I had the following exercise in an exam:
Question
Let $L$ be a first order language with equality, a binary function symbol, and a binary predicate symbol.
Let $I=(\Bbb Z, +, \leq), J=(\Bbb Z^2,+, \leq_{\Bbb Z^2})$ be two interpretations of $L$, where:
$$(a,b)+(c,d)=(a+c,b+d)\\ (a,b)\leq (c,d) \iff a<c \text{ or } (a =c \wedge b\leq d) $$ Decide whether $I\simeq J$.
Attempt
If $f:\Bbb Z \to \Bbb Z^2$ is an isomorphism is must have the property: $f(n)=nf(1)\forall n$.
Proof:
If $n=0$: $$f(0)=f(0+0)=f(0)+f(0) \rightarrow f(0)=2f(0)\rightarrow f(0)=0=0\cdot f(1)$$.
$$f(n+1)=f(n)+f(1)=nf(1)+f(1)=(n+1)f(1)$$
The proving $f(-a)=-f(a)$ gives the property for all integers.
Then I said that as $f$ is bijective, $(1,0)$ must have a preimage, so there's some $k: f(k)=(1,0)$ but $f(k)=kf(1)=(ka,kb)=(1,0)\implies kb=0$ and I also have that $k\neq 0$ as $f(0)=\vec 0$. So $b= 0$ . I then did the same with the point $(0,1)$ and concluded $f(1)=(0,0)$, which is absurd because $f$ was bijective. Therefore $I\not \simeq J$.
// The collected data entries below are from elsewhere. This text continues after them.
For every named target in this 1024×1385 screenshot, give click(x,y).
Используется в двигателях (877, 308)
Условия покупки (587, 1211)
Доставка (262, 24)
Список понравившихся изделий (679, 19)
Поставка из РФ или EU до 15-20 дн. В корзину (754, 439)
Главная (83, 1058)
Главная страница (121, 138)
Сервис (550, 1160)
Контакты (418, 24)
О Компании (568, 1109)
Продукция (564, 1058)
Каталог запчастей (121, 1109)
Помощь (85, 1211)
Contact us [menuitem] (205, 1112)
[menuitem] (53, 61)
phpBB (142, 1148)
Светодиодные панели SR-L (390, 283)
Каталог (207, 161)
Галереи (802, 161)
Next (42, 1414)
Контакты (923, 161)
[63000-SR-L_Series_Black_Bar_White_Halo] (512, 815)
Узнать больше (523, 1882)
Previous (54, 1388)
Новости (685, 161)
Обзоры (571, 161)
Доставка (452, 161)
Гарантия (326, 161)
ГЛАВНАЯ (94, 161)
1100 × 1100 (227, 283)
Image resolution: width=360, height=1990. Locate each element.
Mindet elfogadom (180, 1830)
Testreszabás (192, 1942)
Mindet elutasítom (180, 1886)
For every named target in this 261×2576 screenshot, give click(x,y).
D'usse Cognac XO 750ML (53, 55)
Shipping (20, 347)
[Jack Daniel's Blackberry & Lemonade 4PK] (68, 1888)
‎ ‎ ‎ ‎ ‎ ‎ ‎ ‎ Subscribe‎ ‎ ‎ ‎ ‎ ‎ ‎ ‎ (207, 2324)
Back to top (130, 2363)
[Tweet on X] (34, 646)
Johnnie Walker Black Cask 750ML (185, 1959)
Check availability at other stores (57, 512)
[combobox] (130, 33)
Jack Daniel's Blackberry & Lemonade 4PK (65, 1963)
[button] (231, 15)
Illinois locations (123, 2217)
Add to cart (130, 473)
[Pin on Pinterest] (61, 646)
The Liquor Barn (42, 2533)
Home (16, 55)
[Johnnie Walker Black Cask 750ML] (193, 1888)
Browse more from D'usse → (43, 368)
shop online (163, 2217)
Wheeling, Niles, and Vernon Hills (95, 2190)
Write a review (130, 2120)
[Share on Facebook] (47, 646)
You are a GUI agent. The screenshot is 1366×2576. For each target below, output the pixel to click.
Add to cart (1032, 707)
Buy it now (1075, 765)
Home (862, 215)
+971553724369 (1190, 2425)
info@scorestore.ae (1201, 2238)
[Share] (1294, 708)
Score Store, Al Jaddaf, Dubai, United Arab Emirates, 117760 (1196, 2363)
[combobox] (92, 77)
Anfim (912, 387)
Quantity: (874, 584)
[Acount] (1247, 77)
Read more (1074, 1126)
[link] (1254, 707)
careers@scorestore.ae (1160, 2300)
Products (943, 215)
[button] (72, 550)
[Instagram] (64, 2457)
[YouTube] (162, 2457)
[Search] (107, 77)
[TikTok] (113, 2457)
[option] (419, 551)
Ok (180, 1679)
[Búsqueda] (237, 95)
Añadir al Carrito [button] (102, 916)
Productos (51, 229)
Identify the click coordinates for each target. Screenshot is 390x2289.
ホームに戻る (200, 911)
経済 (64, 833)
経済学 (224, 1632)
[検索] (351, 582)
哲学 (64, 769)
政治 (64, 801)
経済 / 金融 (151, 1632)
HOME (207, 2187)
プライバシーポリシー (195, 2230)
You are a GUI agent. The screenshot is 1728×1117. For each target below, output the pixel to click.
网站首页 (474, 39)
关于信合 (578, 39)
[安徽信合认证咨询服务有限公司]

Is this proof ok? I keep wondering if it is because I never used relation $\leq$ for anything.
From your comment, $\simeq$ in your question denotes isomorphism. This means that you have been given too much information:
The two group structures are not isomorphic because $\Bbb{Z}^2$ is not a cyclic group while $\Bbb{Z}$ is.
The two order structures are not isomorphic because with the lexicographic ordering there are elements $x, y \in \Bbb{Z}^2$ such that there are infinitely many $z \in \Bbb{Z}^2$ with $x < z < y$, but for $x, y \in \Bbb{Z}$ this cannot happen.